The main objective of the Organization for Science Education and Observatory is to promote the love of science education and astronomy among as many teachers and students as possible in Tanzania.

  • To conduct astronomical and science training for as many teachers and students as possible within Tanzania.
  • To integrate astronomy in the teaching curriculum as outlined in the national syllabus.
  • To develop and disseminate hands on science and astronomy teaching resources.
  • To create a model science laboratory and observatory with telescopes and computers, a portable planetarium, internet capacity and global connections to other observatories around the world.
  • To serve as an equatorial dark sky observing centre.

Board Members
Thomas Mbise, Chairman
Aminiel Mungure, Treasurer
Josiah Mariki
Lydia Mbise
Eliona Miley


Ailanga Secondary School

Ailanga Secondary School is a boys and girls boarding school in the Imbaseni Ward, Meru Diocese of the Evangelical Lutheran Church of Tanzania. The northern boundary of the school property is the southern boundary of the Arusha National Park, a truly beautiful setting for an astronomical observatory. With no development possible to the north, and only the small, quiet village of Meru around, elephants and amateur astronomers together enjoy dark, equatorial night skies.
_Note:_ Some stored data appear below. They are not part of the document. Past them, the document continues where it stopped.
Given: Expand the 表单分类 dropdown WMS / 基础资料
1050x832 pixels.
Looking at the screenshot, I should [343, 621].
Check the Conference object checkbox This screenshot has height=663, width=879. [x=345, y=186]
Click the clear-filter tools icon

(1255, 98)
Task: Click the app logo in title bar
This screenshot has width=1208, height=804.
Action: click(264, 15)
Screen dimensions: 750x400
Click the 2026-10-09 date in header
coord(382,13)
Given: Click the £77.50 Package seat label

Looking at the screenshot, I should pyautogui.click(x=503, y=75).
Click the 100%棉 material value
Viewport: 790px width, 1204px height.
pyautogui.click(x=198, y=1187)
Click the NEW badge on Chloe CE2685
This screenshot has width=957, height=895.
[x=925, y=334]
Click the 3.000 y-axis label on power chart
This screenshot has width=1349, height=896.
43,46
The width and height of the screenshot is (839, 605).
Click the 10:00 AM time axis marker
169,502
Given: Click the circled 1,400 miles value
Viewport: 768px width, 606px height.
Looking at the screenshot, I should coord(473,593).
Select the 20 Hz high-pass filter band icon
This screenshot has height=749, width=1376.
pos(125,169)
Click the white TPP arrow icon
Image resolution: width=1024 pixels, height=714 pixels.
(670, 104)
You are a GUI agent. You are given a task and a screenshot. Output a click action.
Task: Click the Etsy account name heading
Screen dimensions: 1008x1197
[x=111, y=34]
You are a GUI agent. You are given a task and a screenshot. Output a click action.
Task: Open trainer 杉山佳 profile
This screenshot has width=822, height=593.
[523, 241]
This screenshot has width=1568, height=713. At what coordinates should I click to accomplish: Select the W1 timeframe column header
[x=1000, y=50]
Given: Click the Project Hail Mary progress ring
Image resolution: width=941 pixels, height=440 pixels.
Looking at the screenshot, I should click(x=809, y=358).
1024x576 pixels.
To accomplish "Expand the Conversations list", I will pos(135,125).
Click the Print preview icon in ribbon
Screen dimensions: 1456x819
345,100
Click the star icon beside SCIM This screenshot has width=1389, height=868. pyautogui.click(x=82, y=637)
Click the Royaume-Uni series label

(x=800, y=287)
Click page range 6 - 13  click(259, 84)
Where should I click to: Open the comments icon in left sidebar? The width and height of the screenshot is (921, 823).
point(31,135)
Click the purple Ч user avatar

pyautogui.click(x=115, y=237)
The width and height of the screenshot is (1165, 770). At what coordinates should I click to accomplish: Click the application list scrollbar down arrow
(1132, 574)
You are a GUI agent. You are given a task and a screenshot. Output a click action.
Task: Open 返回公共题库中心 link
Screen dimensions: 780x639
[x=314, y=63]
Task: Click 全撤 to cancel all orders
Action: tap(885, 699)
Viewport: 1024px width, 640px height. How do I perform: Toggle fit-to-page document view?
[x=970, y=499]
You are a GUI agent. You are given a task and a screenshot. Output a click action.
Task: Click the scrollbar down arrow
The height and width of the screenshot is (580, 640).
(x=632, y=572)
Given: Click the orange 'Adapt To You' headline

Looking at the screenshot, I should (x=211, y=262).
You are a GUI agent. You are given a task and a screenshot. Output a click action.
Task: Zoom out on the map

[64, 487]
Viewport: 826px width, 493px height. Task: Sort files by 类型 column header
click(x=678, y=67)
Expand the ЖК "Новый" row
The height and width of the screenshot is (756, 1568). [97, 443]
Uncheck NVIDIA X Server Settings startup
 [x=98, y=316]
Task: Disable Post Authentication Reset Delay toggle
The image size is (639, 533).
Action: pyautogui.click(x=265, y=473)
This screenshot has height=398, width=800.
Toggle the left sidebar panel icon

Under the direction of Pastor Emanuel Majola, headmaster for Ailanga, the school is the gracious host of the OSEO office and Mt. Meru Astronomical Observatory.

Astronomers Without Borders
Astronomers Without Borders (AWB) is dedicated to fostering understanding and goodwill across national and cultural boundaries by creating relationships through the universal appeal of astronomy. AWB projects promote sharing resources, knowledge, and inspiration through a common interest in something basic and universal—sharing the sky.

To learn more, visit

UNAWE Tanzania
UNAWE-Tanzania is a branch of Universe Awareness (UNAWE), an international project which expose very young children in under-privileged environments on the scale and beauty of the universe. It illustrates the multicultural origins of modern astronomy in an effort to broaden children’s minds, awaken their curiosity in science and stimulate global citizenship and tolerance. It uses the sky and children’s natural fascination as a ground to create an international awareness of our place in the universe and our place on Earth.

To learn more, visit

IAU Office of Astronomy for Development
The Office of Astronomy for Development (OAD) is a joint project of the International Astronomical Union (IAU) and the South African National Research Foundation (NRF) with the support of the Department of Science and Technology (DST).

The mission is to further the use of astronomy as a tool for development by mobilizing the human and financial resources necessary to realize the field’s scientific, technological and cultural benefits to society. This is primarily implemented through funding and coordinating projects that use Astronomy as a tool to address issues related to sustainable development. Since 2013, more than 140 projects have been funded through the annual Call for Proposals.